Data extracted from a collection
::::::::
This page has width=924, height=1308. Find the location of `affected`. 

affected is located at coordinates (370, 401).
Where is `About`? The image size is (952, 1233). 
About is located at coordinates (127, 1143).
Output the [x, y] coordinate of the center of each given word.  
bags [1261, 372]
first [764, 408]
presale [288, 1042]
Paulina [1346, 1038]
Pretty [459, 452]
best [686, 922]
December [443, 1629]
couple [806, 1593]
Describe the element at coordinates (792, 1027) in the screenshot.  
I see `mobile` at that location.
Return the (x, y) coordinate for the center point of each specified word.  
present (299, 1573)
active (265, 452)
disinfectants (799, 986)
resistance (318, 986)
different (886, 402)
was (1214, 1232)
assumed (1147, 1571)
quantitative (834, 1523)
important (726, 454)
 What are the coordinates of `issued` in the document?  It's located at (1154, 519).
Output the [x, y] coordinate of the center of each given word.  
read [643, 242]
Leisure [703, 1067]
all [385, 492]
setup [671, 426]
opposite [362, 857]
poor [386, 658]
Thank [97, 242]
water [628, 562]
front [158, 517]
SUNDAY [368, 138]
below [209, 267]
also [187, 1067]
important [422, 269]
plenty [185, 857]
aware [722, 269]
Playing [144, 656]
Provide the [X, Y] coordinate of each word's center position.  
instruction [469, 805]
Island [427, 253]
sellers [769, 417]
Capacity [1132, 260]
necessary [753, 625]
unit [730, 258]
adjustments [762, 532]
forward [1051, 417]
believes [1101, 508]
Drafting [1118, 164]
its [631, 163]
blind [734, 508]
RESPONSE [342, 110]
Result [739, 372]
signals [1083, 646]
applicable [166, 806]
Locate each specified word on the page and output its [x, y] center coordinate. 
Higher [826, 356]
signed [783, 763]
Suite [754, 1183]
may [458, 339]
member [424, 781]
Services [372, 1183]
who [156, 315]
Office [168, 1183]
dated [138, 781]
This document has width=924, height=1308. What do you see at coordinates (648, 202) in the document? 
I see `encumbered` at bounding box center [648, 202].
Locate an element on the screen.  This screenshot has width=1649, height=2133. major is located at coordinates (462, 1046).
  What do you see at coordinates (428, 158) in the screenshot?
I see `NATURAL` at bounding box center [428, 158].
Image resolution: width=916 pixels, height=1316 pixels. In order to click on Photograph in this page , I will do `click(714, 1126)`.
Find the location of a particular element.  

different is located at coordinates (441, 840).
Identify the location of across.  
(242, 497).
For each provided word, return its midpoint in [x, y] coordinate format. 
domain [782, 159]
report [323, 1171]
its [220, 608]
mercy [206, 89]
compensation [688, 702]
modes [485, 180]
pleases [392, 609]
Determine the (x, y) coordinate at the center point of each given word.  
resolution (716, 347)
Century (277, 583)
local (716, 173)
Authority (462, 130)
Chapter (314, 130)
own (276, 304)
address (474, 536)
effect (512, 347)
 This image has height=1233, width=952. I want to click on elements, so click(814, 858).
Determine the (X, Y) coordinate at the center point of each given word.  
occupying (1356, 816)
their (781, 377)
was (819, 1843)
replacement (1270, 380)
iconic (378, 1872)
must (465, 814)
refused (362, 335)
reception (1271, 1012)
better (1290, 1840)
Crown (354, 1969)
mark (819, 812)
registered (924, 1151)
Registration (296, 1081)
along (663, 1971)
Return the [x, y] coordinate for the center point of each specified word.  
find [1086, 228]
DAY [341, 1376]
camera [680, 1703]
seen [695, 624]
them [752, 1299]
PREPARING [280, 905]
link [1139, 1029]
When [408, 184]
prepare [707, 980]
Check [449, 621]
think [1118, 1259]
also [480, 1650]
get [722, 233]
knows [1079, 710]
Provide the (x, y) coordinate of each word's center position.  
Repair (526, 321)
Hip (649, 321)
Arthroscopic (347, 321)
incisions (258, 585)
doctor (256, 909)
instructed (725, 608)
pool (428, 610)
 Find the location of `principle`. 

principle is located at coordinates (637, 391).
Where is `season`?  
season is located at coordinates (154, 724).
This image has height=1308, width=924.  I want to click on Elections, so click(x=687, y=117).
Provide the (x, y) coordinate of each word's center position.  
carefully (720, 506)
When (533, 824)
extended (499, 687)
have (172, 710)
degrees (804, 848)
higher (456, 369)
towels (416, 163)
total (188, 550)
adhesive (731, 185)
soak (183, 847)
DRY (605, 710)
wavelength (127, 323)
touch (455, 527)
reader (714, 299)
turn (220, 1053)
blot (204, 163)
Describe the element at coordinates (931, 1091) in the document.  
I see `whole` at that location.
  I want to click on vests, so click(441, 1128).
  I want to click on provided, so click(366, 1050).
::::::::
- Do this -
Retype the lines of the material from the line with "degrees (804, 848)" up to and including the last line, keeping every character the same.

- Result -
degrees (804, 848)
higher (456, 369)
towels (416, 163)
total (188, 550)
adhesive (731, 185)
soak (183, 847)
DRY (605, 710)
wavelength (127, 323)
touch (455, 527)
reader (714, 299)
turn (220, 1053)
blot (204, 163)
Describe the element at coordinates (931, 1091) in the document.  
I see `whole` at that location.
  I want to click on vests, so click(441, 1128).
  I want to click on provided, so click(366, 1050).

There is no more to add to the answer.